§ TASK GOAL
Return each record unchanged and drop the images.

Source data
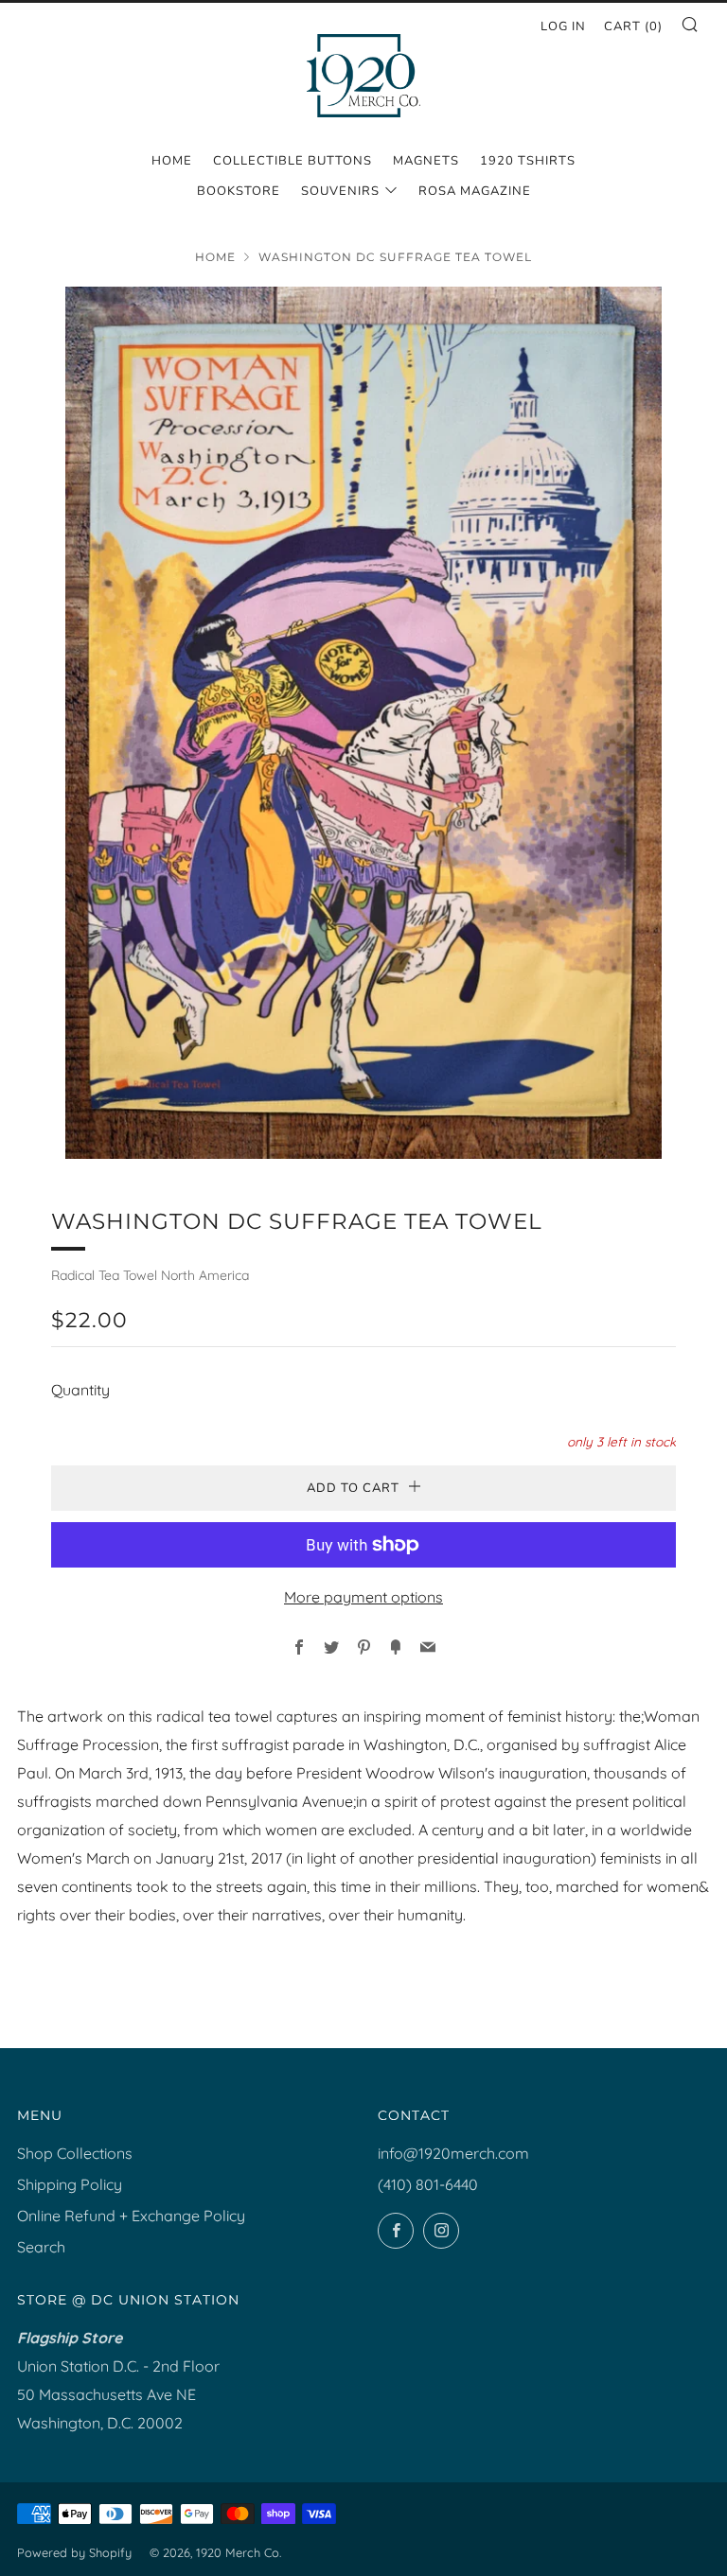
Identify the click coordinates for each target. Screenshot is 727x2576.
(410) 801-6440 (428, 2184)
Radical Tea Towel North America (150, 1275)
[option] (363, 723)
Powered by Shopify (74, 2552)
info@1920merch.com (453, 2153)
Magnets (426, 160)
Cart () (633, 26)
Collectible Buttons (292, 160)
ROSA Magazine (474, 191)
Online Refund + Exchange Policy (131, 2215)
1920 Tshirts (528, 160)
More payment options (363, 1596)
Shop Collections (75, 2153)
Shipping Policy (69, 2184)
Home (171, 160)
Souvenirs (340, 191)
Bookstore (238, 191)
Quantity (80, 1389)
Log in (563, 26)
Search (41, 2246)
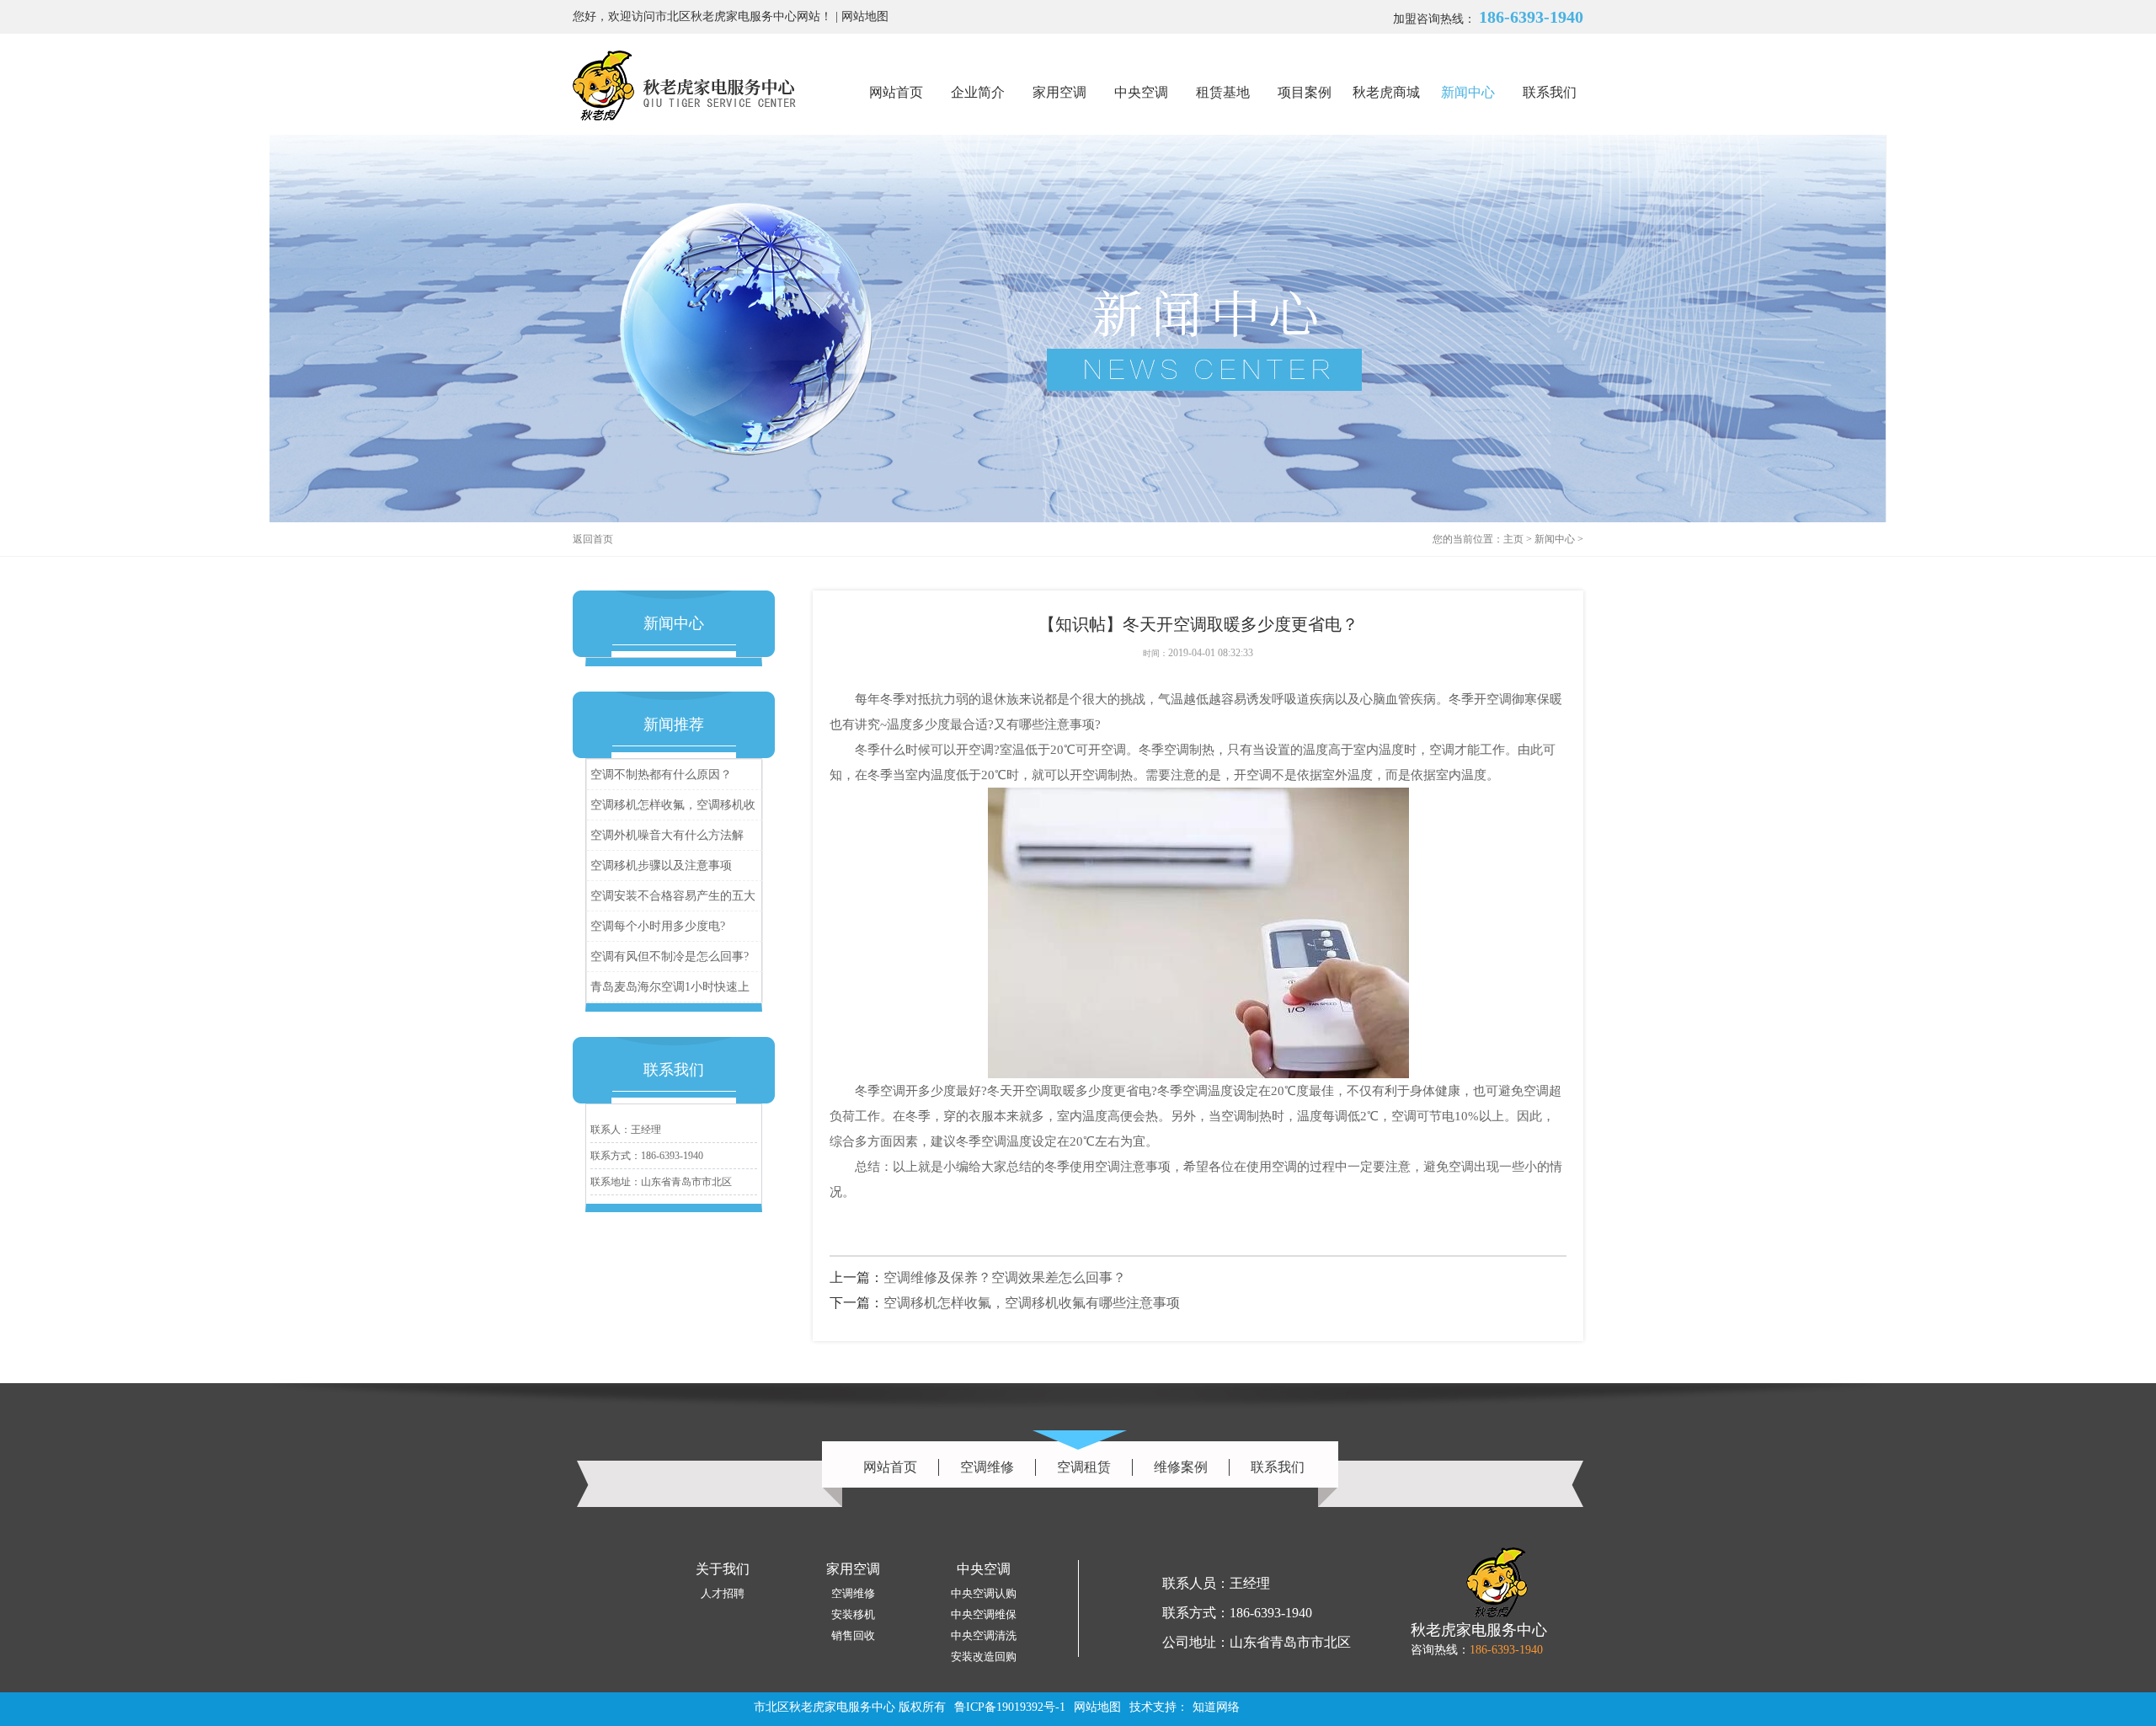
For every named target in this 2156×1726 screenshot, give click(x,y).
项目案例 (1304, 92)
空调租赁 (1084, 1467)
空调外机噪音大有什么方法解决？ (667, 839)
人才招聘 (722, 1593)
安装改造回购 (984, 1656)
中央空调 (1141, 92)
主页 (1513, 539)
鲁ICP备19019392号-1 (1009, 1707)
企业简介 (978, 92)
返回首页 (593, 539)
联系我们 (1550, 92)
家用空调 (1059, 92)
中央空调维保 (984, 1614)
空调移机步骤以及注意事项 (661, 865)
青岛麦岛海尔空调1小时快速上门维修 (670, 991)
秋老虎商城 (1386, 92)
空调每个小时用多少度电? (657, 926)
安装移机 (853, 1614)
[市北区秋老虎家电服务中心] (684, 85)
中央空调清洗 (984, 1635)
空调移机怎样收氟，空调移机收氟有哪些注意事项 (672, 809)
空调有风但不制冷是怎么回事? (669, 956)
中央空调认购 (984, 1593)
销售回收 (853, 1635)
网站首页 (896, 92)
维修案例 (1181, 1467)
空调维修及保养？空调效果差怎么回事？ (1004, 1277)
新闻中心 (1468, 92)
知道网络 (1216, 1707)
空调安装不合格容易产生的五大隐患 (672, 900)
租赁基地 (1223, 92)
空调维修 (987, 1467)
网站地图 (865, 16)
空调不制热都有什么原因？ (661, 774)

§ RESPONSE TO THE TASK
Identify the click coordinates for each target. Screenshot is 727x2576.
(410) 801-6440 (428, 2184)
Radical Tea Towel North America (150, 1275)
[option] (363, 723)
Powered by Shopify (74, 2552)
info@1920merch.com (453, 2153)
Magnets (426, 160)
Cart () (633, 26)
Collectible Buttons (292, 160)
ROSA Magazine (474, 191)
Online Refund + Exchange Policy (131, 2215)
1920 Tshirts (528, 160)
More payment options (363, 1596)
Shop Collections (75, 2153)
Shipping Policy (69, 2184)
Home (171, 160)
Souvenirs (340, 191)
Bookstore (238, 191)
Quantity (80, 1389)
Log in (563, 26)
Search (41, 2246)
For every named target in this 2156×1726 screenshot, give click(x,y).
项目案例 (1304, 92)
空调租赁 (1084, 1467)
空调外机噪音大有什么方法解决？ (667, 839)
人才招聘 (722, 1593)
安装改造回购 (984, 1656)
中央空调 (1141, 92)
主页 (1513, 539)
鲁ICP备19019392号-1 (1009, 1707)
企业简介 (978, 92)
返回首页 (593, 539)
联系我们 (1550, 92)
家用空调 (1059, 92)
中央空调维保 (984, 1614)
空调移机步骤以及注意事项 (661, 865)
青岛麦岛海尔空调1小时快速上门维修 (670, 991)
秋老虎商城 (1386, 92)
空调每个小时用多少度电? (657, 926)
安装移机 (853, 1614)
[市北区秋老虎家电服务中心] (684, 85)
中央空调清洗 (984, 1635)
空调移机怎样收氟，空调移机收氟有哪些注意事项 (672, 809)
空调有风但不制冷是怎么回事? (669, 956)
中央空调认购 (984, 1593)
销售回收 (853, 1635)
网站首页 (896, 92)
维修案例 (1181, 1467)
空调维修及保养？空调效果差怎么回事？ (1004, 1277)
新闻中心 (1468, 92)
知道网络 (1216, 1707)
空调安装不合格容易产生的五大隐患 (672, 900)
租赁基地 (1223, 92)
空调维修 (987, 1467)
网站地图 (865, 16)
空调不制热都有什么原因？ (661, 774)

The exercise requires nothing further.